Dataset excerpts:
|---|

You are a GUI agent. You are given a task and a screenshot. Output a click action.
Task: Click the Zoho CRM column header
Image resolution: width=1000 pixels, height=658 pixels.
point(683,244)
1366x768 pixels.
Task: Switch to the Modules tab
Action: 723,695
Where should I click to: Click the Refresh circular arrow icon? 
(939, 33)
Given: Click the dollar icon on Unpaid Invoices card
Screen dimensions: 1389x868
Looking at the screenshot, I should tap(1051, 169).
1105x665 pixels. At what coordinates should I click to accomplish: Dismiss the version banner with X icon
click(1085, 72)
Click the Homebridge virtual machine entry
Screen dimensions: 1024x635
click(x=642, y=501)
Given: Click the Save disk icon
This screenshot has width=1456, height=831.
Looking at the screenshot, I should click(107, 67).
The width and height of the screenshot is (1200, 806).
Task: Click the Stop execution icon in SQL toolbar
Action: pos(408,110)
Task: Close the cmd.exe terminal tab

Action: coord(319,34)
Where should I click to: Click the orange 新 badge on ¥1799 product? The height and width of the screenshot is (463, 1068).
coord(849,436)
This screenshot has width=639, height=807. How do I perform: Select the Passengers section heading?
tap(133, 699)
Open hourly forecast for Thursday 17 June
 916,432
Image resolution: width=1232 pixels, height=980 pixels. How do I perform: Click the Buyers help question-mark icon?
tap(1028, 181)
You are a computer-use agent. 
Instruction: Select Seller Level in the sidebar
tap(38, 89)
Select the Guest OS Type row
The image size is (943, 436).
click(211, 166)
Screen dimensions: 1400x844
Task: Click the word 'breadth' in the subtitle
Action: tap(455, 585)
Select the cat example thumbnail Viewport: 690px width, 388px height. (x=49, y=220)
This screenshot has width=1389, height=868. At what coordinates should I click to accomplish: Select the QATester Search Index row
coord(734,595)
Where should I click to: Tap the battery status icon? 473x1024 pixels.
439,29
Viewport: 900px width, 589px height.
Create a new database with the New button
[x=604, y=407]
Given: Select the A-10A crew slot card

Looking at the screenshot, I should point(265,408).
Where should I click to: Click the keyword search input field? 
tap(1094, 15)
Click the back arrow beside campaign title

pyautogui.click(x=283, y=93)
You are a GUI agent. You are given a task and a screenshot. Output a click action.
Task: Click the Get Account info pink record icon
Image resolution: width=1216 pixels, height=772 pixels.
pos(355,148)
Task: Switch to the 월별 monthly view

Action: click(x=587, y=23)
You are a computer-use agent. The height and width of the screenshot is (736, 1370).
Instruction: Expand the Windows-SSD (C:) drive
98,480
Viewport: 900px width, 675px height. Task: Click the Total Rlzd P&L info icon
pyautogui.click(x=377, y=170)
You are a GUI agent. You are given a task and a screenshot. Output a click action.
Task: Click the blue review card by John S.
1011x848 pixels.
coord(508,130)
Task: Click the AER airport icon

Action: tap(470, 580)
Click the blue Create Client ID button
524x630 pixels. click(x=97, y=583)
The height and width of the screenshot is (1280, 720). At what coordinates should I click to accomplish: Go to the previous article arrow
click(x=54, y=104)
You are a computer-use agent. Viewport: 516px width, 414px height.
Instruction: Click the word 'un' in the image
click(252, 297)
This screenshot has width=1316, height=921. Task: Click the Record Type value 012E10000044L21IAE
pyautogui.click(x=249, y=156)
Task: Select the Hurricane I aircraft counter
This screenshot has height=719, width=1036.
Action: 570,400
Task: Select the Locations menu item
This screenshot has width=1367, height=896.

|---|

Whenever "computer" occurs in a line above, copy that line.

You are a computer-use agent. 
You are a computer-use agent. The height and width of the screenshot is (736, 1370).
You are a computer-use agent. Viewport: 516px width, 414px height.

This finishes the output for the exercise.